++++ EXERCISE MATERIALS
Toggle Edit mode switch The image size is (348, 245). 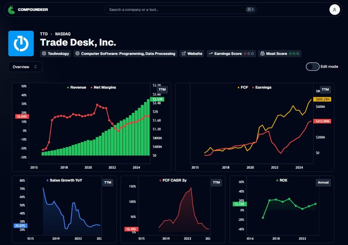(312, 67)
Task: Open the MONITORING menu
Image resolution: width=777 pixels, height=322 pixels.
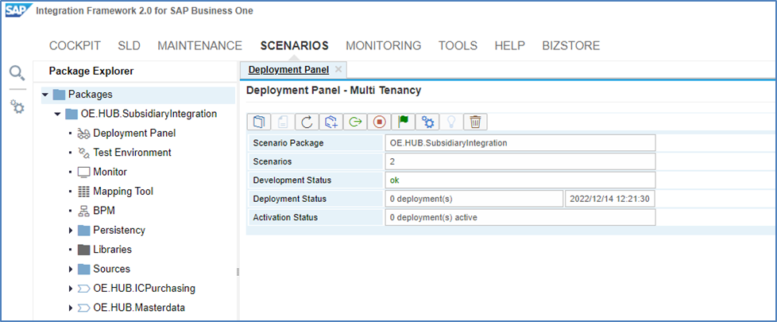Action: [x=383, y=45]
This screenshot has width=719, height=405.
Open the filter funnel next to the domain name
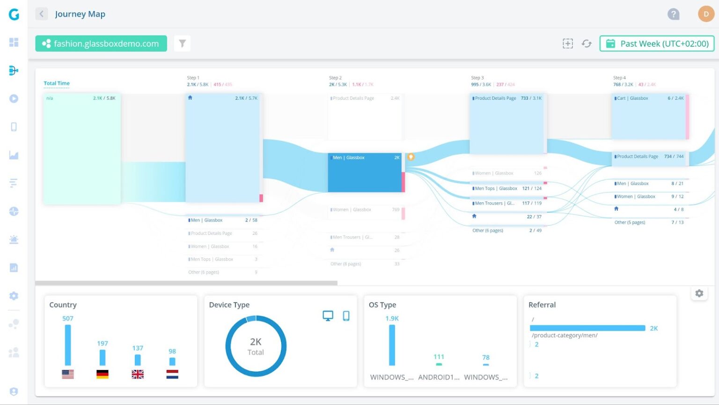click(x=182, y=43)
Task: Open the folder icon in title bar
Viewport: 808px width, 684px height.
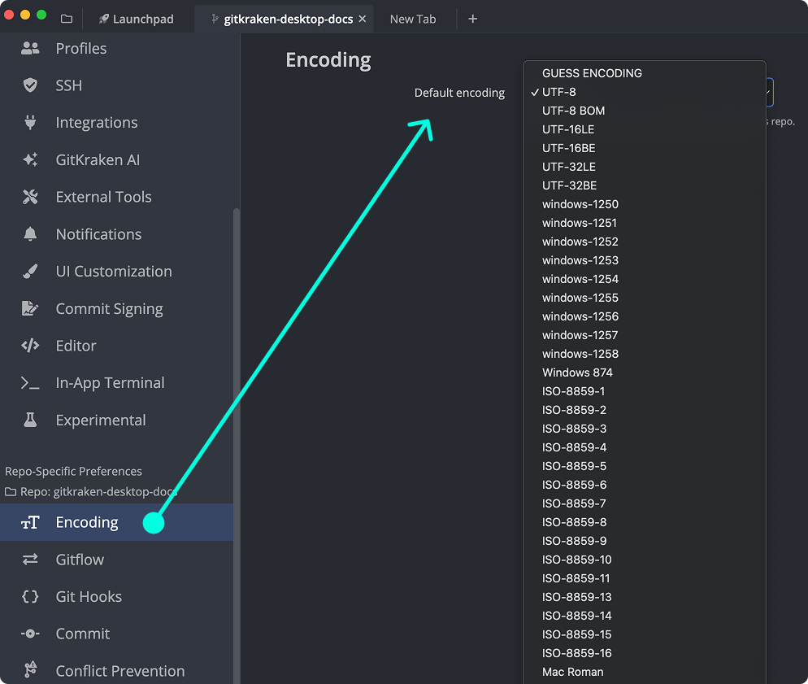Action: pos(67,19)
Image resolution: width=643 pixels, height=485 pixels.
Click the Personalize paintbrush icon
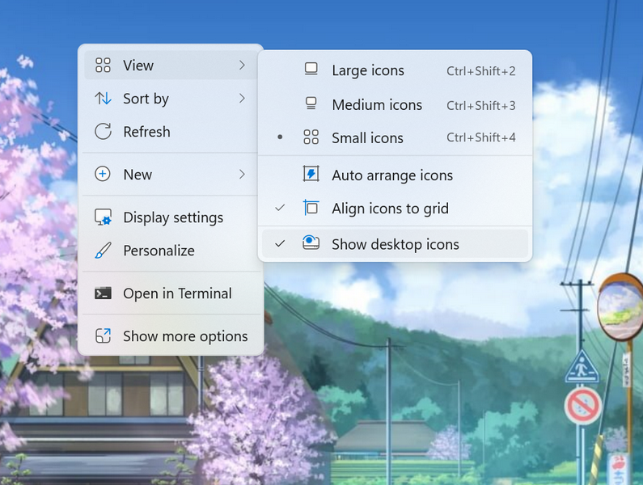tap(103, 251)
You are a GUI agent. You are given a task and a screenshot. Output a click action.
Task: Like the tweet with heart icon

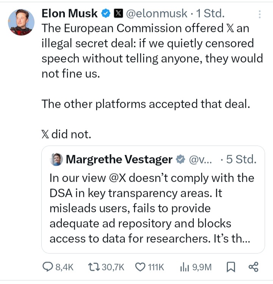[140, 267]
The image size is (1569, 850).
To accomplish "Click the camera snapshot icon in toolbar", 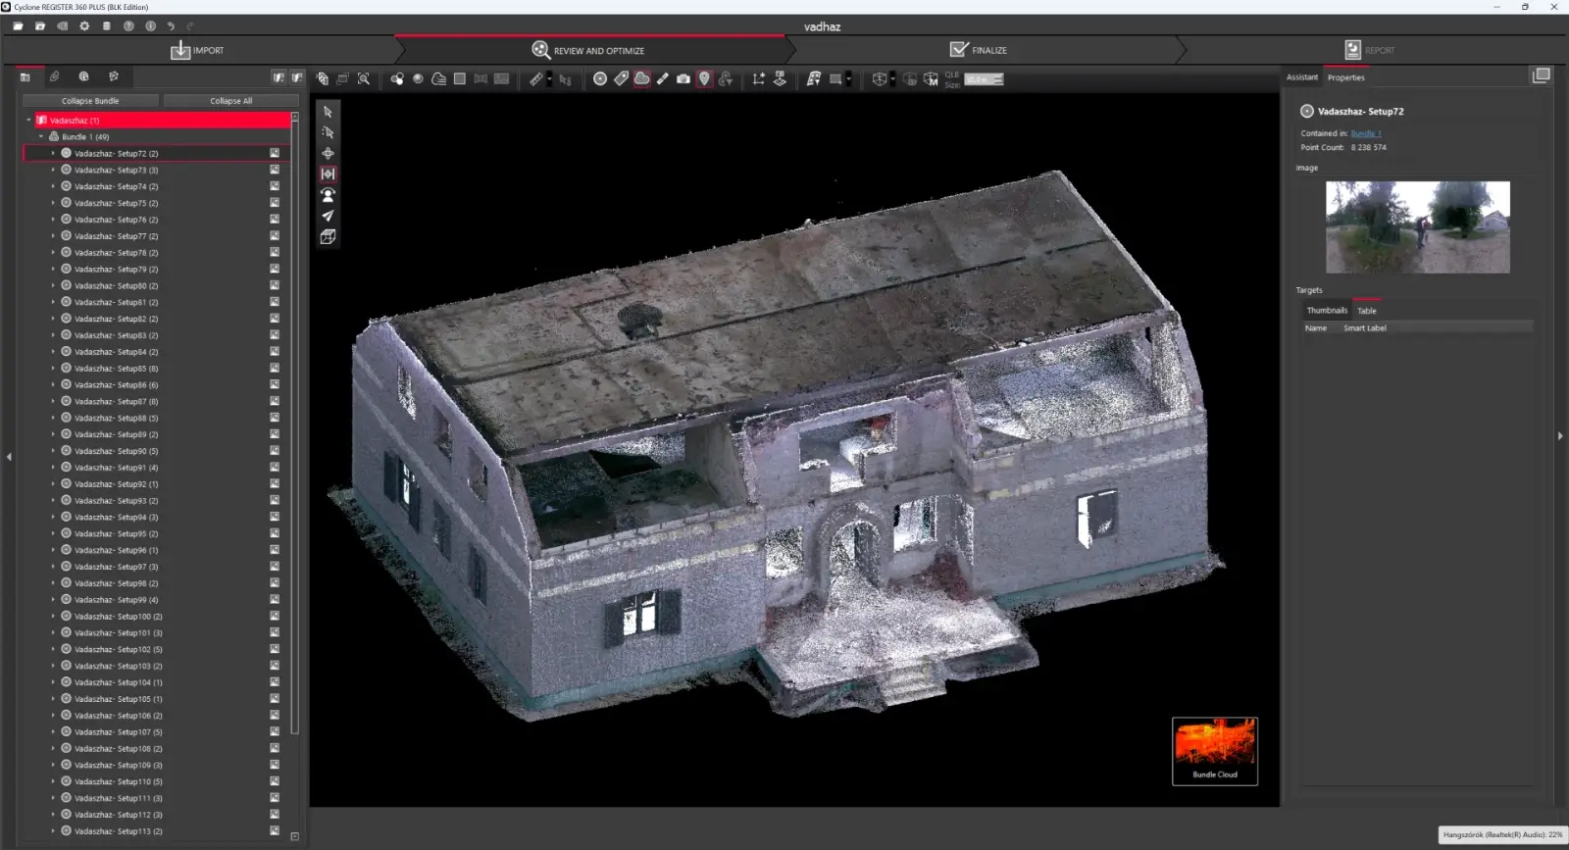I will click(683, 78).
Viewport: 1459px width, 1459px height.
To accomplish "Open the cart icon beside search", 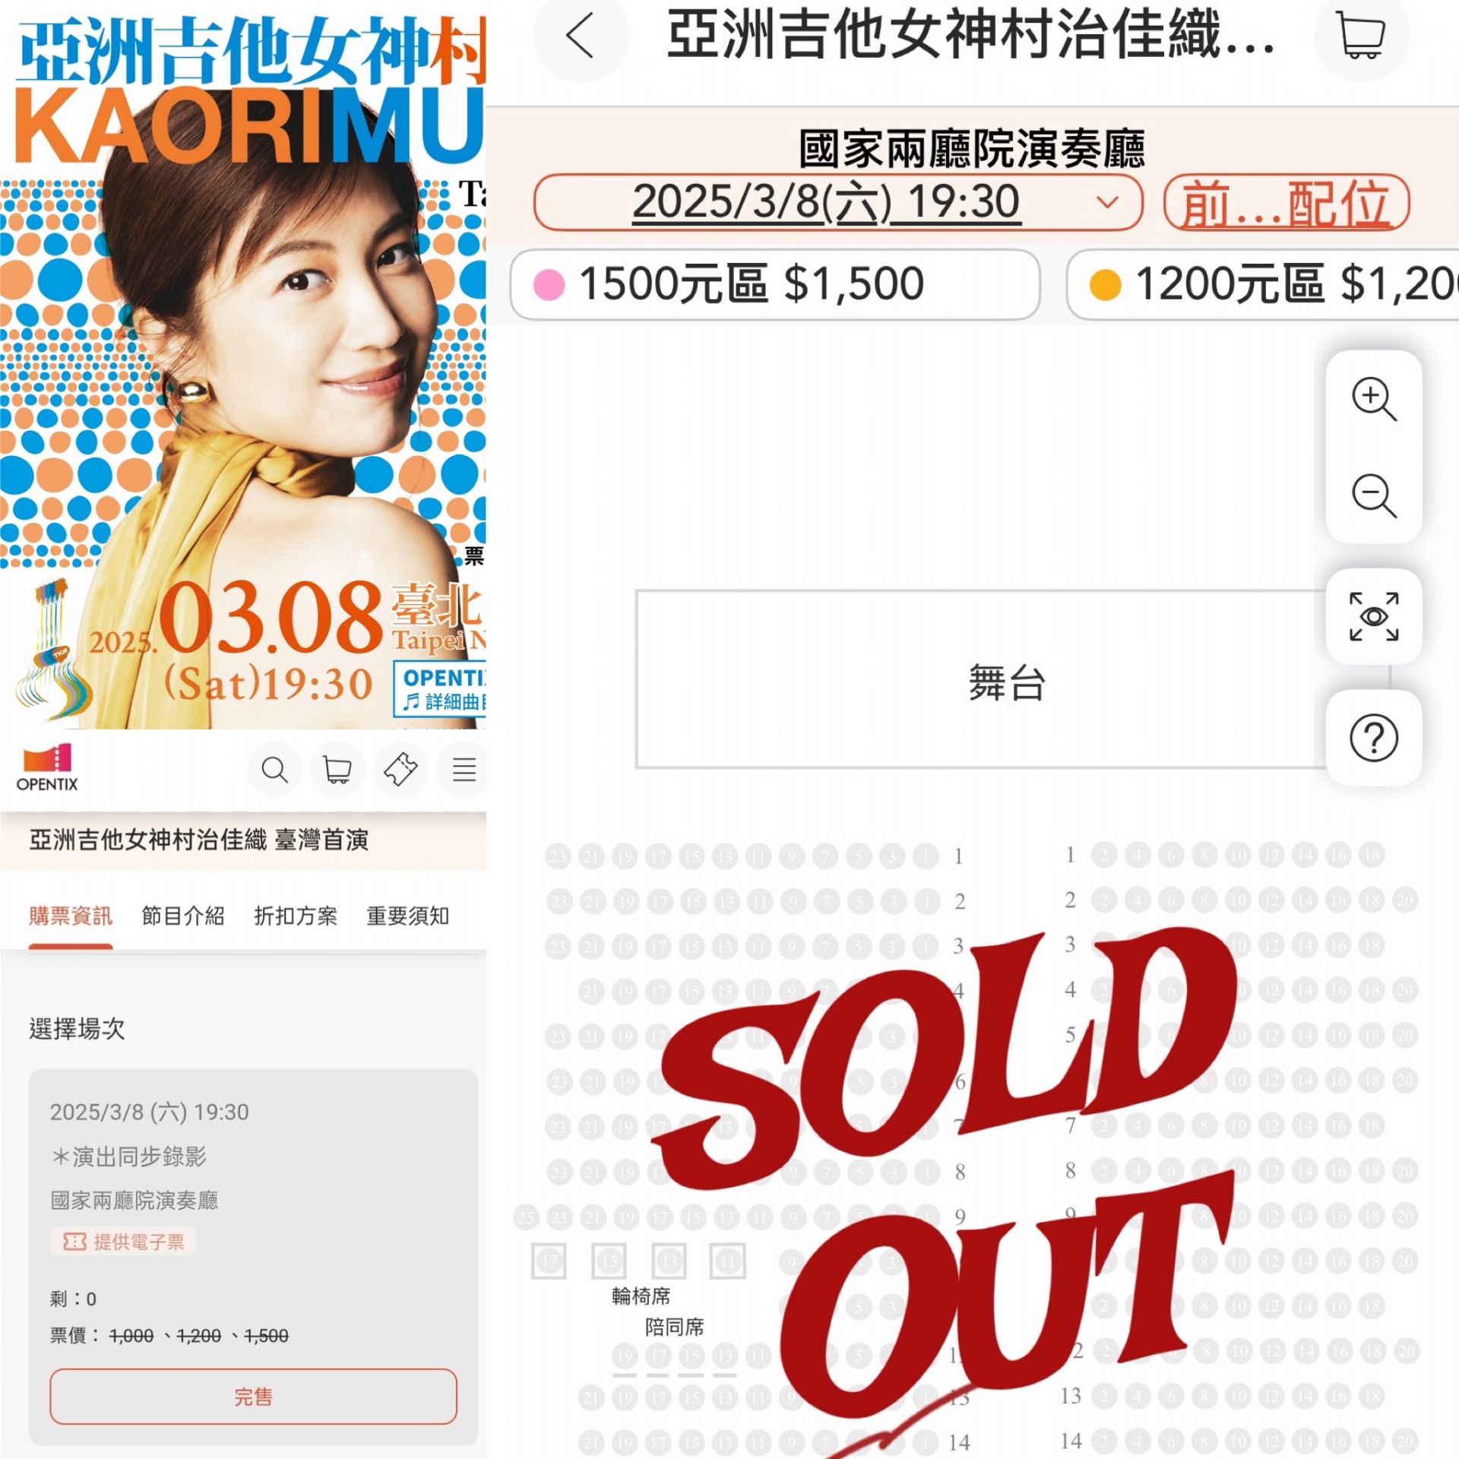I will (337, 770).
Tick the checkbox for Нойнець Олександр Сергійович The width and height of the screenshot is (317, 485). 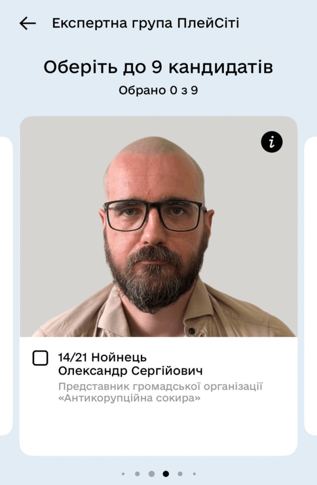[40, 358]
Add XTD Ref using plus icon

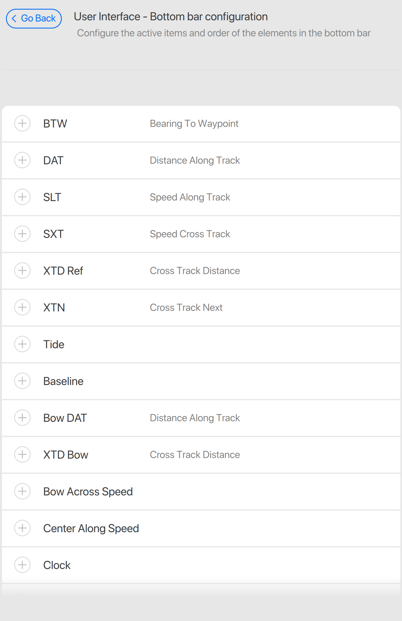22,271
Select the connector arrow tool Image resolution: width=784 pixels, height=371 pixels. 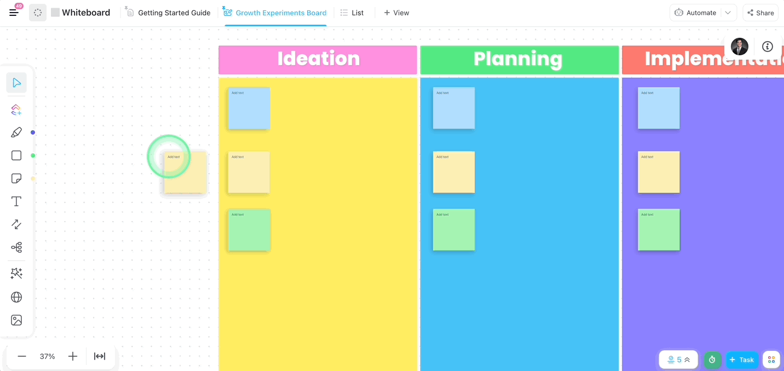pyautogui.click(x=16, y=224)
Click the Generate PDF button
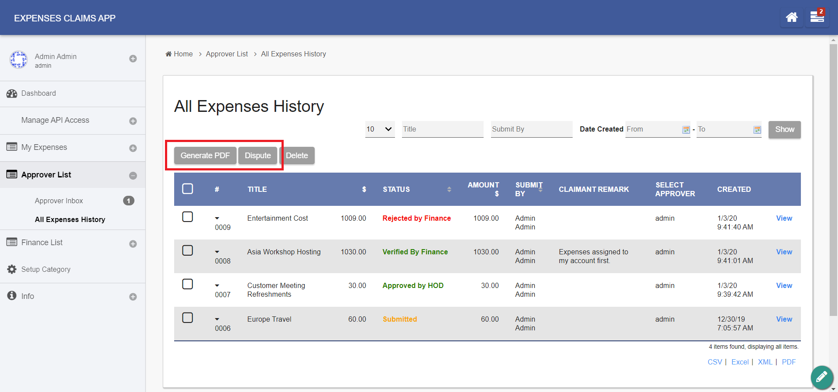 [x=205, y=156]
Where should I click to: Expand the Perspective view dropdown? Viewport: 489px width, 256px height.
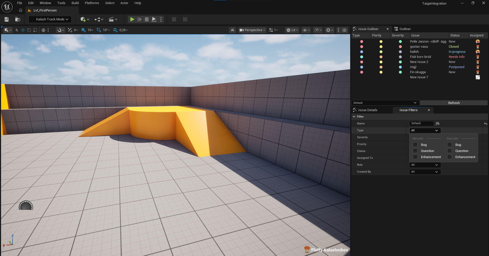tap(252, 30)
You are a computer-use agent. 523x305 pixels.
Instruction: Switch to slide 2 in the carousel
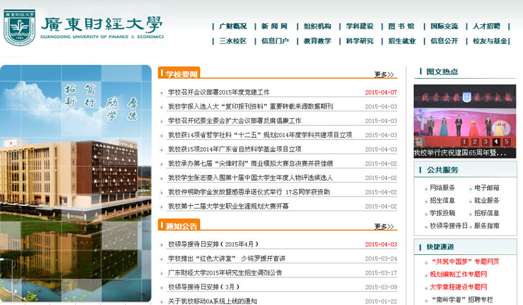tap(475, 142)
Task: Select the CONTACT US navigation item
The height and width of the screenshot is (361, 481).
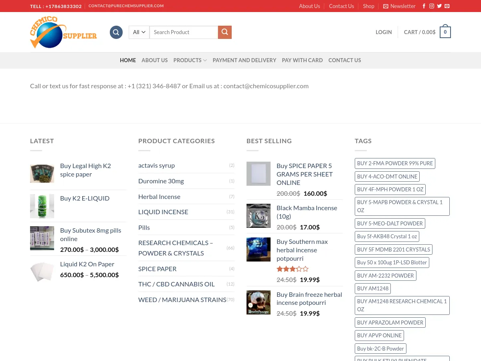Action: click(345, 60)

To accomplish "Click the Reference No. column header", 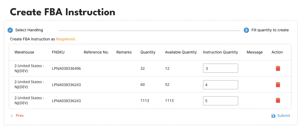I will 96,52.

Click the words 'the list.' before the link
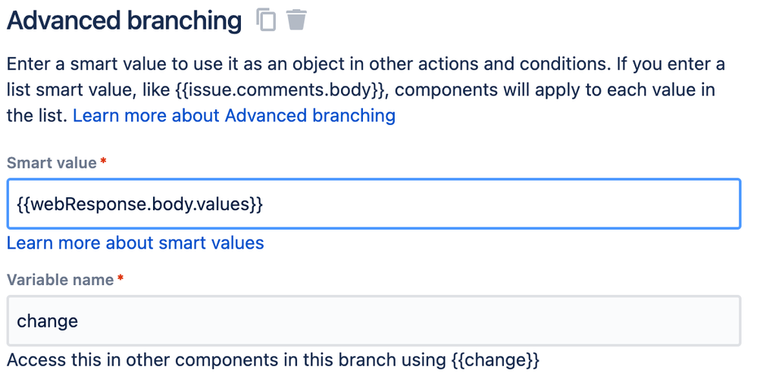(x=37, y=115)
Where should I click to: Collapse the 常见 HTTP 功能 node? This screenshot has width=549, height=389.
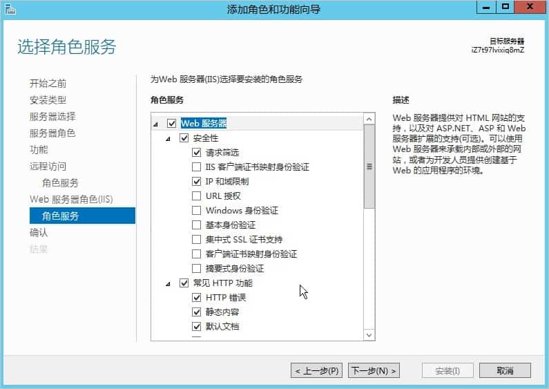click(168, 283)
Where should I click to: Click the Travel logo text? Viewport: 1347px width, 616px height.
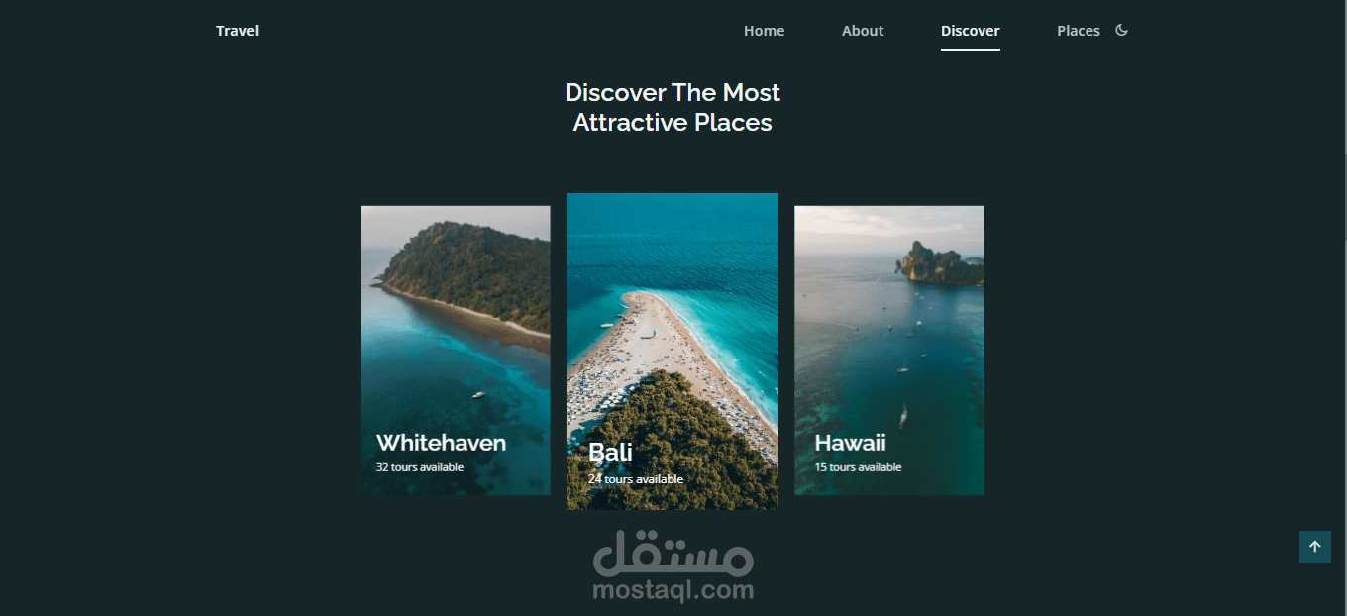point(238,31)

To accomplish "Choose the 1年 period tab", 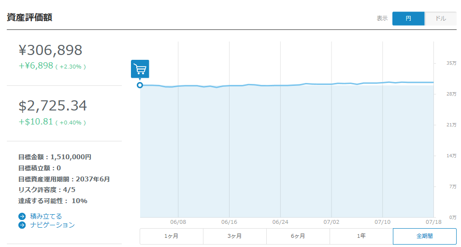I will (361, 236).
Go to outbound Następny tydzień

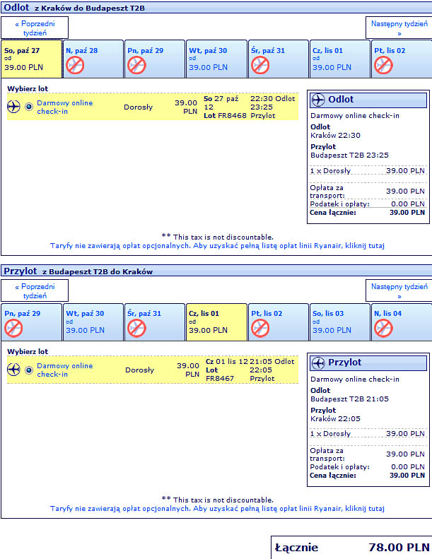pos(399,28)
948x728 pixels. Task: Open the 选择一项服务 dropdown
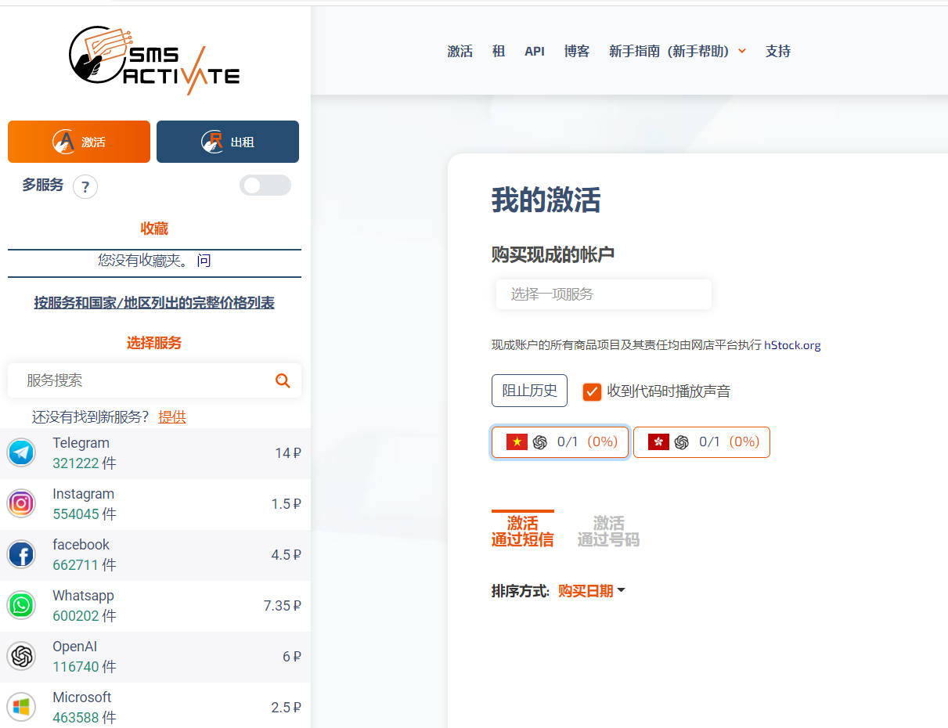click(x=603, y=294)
++++++++
Lines that hold the word "agent" are the ones to copy from the entries above.

TASK OUTPUT |
You are a GUI agent. You are given a task and a screenshot. Output a click action.
You are a computer-use agent. 523x305 pixels.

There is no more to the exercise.